I have another quick point, Presiding Officer.
It will have to be quick.
The GMB union, in a letter of 5 March 2012, described the fact that the contract for the MARS—military afloat reach and sustainability—tankers went to South Korea as
“an Exocet to UK shipbuilding”.
You must finish.
I whole-heartedly support the amendment in the name of Keith Brown, and I certainly support shipbuilding in Scotland.
15:55
I welcome the debate, although I regret some of its terms.
I recognise the importance of shipbuilding to our country. It would be an exaggeration to say that I grew up in the shadow of the yards, but it was not a million miles away—within earshot of the horn rather than in the shadow of the yards—so I know the importance of the industry to Glasgow and Clydeside. It is an important part of our country’s industrial heritage and it has to be an important part of our country’s industrial future. Like Stewart Stevenson, who made this point very well, I hope that that perspective is shared by all members.
I regret the conclusion of the motion, which seeks to make the debate a constitutional bun fight. We hear consistently from Labour members that the SNP has a constitutional obsession, but the motion is just another example of the inconsistency of that argument. I find that, actually, it is the Labour Party that most frequently brings up the constitution in the Parliament. Frankly, when a number of members state directly that yards will close and jobs will go in the context of independence, that can only be described as naked scaremongering.
Will the member give way?
No, thank you, Mr Gray.
Anas Sarwar, deputy leader of the Labour Party in Scotland, has made the point that the issue does not need to be a constitutional one and we do not need a constitutional rammy. That point should have been heeded, but we are where we are, and I am happy to debate the issue in that context.
Johann Lamont said that she is keen to ensure that trade union voices are heard, and I am, too. Jamie Webster’s words have been quoted already, but his comment on “Newsnight Scotland” on the type 26 contract is worth hearing again:
“What I will say, and declare publicly: If the situation is that Scottish people by democratic vote, vote Yes, I would expect, no sorry, demand, that every single politician of every section supports us to hell and back”.
He is absolutely right to make that demand.
Will the member give way?
No, thank you, Mr Smith.
Will the member give way?
No, thank you, Mr Rennie.
It is extraordinary that the local member of the UK Parliament called for a “break clause” in the contracts so that the MOD could withdraw work from Scottish yards in the event of a yes vote. Johann Lamont suggested that Mr Davidson is “second to none” in his defence of shipbuilding, but that is a peculiar form of defending the industry and his constituents. It is one of the most cynical calls that I have ever seen and it actively works against his constituents’ interests.
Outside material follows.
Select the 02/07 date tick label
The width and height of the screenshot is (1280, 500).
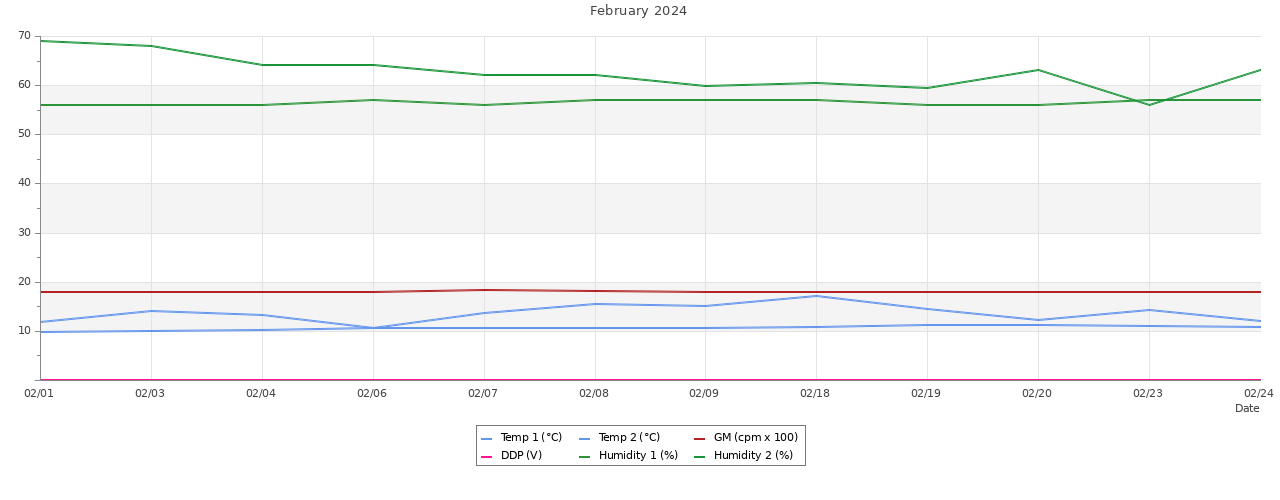483,394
Will the member give way on that particular point?
No, thank you, Mr Rennie.
On the day of the UK Government’s statement on shipyards in the House of Commons, Mr Davidson made a quite extraordinary comment. He said:
“This has been an excellent day for shipbuilding and industry on the Clyde”.
That comment is still on his website. Of course, we all welcome the greater certainty for the future of the Clyde yards, but what Mr Davidson called an excellent day was a day on which more than 800 people in the yards lost their jobs. How excellent a day would they have felt it to be?
It is sad to reflect on the point that, as Johann Lamont and Willie Rennie said, we knew that this day was coming. To me, that speaks of the point that the issue is a long-standing one, as Margo MacDonald said. Under UK control, we have seen the managed decline of the shipbuilding industry in Scotland. Johann Lamont referred to the fact that 100,000 people worked in shipbuilding at the industry’s peak. More recently, in 1998, 10,100 people worked in shipbuilding in Scotland, and, in 2011, the figure was down to 6,600, which is a decline of one third in 13 years. The number will fall by a further 15 per cent as a result of the recent announcement.
The point about BAE Systems recognising the expertise of the Clyde yards has been well made. The Clyde yards are the place to build the type 26 frigates, which can and will be built there when we are independent. We should reflect on the fact that Scottish shipyards already build ships for countries outside the UK. Whatever the circumstances might be, they already do that. They were involved in £1.5 billion-worth of export contracts with BAE, including eight ships for Malaysia, Brunei and Brazil and the reactivation of five frigates for Romania and Chile.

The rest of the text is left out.